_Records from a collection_
━━━━━━━━━━

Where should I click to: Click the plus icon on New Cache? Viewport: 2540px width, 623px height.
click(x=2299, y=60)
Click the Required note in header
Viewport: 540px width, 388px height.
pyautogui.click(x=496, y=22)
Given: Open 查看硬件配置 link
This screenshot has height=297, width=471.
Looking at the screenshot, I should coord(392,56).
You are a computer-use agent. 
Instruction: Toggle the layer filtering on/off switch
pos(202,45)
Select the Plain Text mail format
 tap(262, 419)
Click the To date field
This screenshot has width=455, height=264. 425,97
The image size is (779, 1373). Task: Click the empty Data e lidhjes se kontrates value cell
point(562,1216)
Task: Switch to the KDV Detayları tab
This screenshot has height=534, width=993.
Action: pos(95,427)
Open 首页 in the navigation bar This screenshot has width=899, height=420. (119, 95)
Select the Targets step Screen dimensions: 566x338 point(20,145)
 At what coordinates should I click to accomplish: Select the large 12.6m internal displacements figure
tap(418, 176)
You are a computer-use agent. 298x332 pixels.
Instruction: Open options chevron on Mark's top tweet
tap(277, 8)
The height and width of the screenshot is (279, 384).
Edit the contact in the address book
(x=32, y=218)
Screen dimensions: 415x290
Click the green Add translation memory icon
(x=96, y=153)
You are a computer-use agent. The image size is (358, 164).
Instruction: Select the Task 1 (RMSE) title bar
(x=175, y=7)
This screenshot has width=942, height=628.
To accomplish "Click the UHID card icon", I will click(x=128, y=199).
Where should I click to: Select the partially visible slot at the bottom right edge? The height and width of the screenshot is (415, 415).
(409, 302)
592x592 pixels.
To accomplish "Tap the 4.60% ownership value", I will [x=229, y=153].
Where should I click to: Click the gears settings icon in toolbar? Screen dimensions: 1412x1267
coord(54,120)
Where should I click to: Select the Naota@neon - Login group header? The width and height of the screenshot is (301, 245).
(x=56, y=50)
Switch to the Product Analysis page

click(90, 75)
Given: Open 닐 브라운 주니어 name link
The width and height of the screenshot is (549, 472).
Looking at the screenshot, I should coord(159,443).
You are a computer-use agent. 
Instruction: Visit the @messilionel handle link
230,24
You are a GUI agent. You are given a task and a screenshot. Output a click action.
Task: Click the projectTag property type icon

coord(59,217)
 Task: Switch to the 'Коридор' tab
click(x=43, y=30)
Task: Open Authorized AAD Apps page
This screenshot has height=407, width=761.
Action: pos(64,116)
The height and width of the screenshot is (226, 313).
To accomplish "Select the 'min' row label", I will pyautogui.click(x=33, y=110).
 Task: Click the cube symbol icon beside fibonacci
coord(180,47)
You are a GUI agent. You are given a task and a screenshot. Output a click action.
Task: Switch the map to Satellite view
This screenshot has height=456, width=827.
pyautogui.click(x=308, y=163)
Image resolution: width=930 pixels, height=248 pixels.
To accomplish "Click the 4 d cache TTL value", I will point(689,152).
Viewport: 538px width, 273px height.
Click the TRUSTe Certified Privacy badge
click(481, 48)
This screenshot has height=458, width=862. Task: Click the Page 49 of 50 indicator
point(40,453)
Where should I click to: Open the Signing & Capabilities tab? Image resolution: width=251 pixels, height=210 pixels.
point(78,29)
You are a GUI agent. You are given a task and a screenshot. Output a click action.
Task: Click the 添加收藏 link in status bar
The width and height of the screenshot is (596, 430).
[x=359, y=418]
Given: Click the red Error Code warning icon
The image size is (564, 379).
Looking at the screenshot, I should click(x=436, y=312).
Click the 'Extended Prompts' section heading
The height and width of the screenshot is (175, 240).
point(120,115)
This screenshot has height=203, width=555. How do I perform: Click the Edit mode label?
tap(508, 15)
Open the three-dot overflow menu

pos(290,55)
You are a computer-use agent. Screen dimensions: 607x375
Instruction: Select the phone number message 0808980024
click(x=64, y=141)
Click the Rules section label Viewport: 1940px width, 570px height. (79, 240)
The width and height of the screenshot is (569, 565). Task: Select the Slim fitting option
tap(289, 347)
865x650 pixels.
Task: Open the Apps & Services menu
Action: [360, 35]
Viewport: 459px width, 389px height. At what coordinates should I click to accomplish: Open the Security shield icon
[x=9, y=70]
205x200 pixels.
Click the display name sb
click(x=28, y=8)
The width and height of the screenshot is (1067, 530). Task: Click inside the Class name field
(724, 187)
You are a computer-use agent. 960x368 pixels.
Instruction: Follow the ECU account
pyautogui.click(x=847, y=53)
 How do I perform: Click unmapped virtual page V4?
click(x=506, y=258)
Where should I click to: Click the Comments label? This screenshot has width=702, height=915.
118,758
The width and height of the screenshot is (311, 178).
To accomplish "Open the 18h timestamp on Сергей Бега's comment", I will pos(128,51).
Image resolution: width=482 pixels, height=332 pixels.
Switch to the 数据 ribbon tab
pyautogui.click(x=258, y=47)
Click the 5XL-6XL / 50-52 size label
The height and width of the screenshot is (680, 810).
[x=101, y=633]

━━━━━━━━━━

_Task_
Above are the records. Copy every line in them holding "computer".

_Answer section_
You are a computer-use agent. 
You are a computer-use agent. 298x332 pixels.
You are a computer-use agent. The image size is (358, 164).
You are a computer-use agent. 
You are a computer-use agent. Screen dimensions: 607x375
You are a computer-use agent. 960x368 pixels.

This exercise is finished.